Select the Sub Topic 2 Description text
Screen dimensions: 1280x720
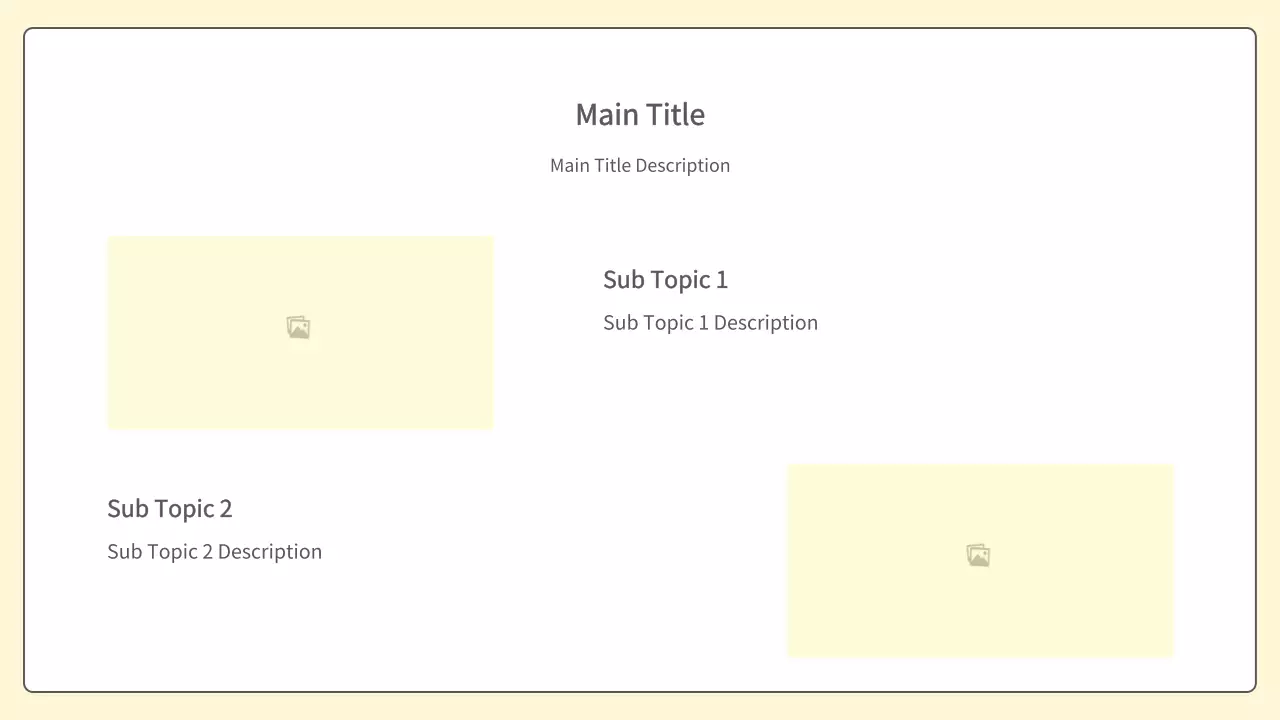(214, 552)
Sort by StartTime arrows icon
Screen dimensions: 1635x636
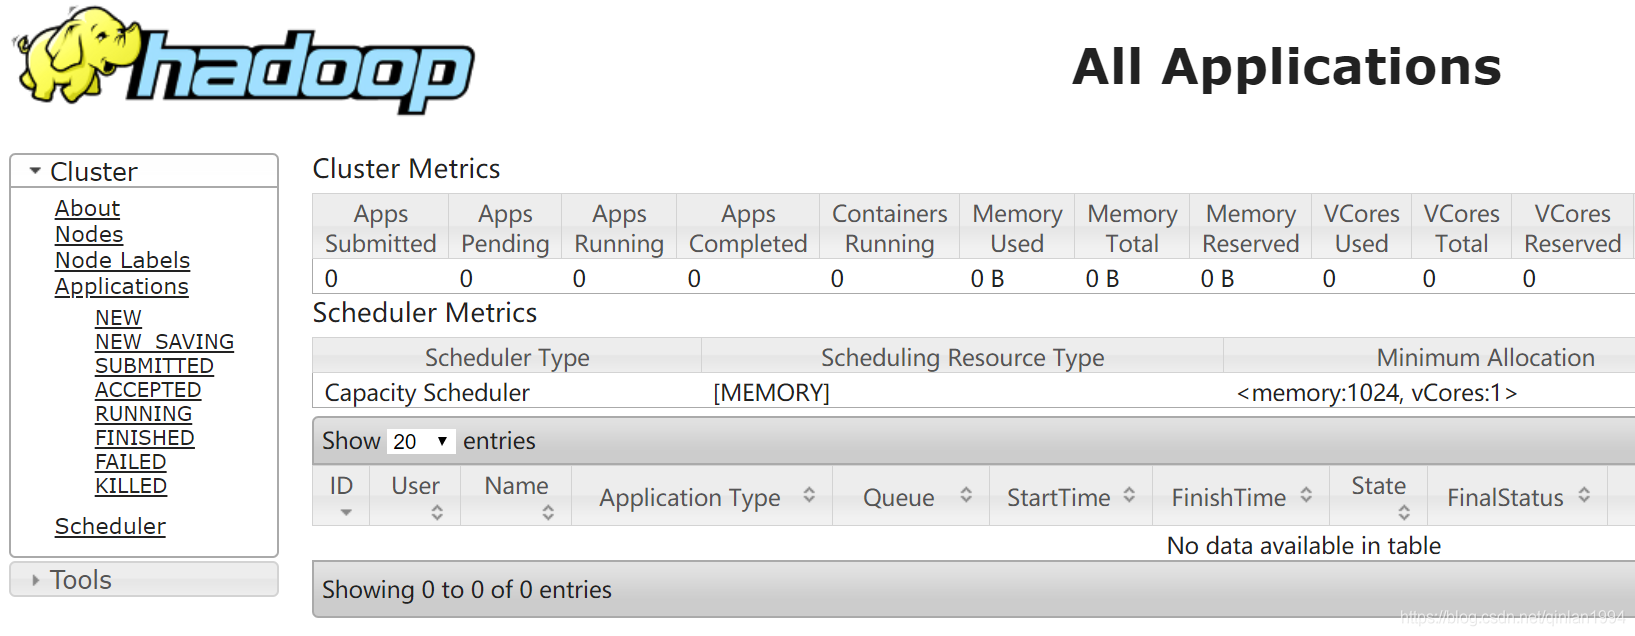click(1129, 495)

* _Problem requirements_:
Could you retype every line above exactly as it appears, skipping the pictures?

* _Solution to the problem_:
Select the Sub Topic 2 Description text
Screen dimensions: 1280x720
(214, 552)
Sort by StartTime arrows icon
Screen dimensions: 1635x636
click(1129, 495)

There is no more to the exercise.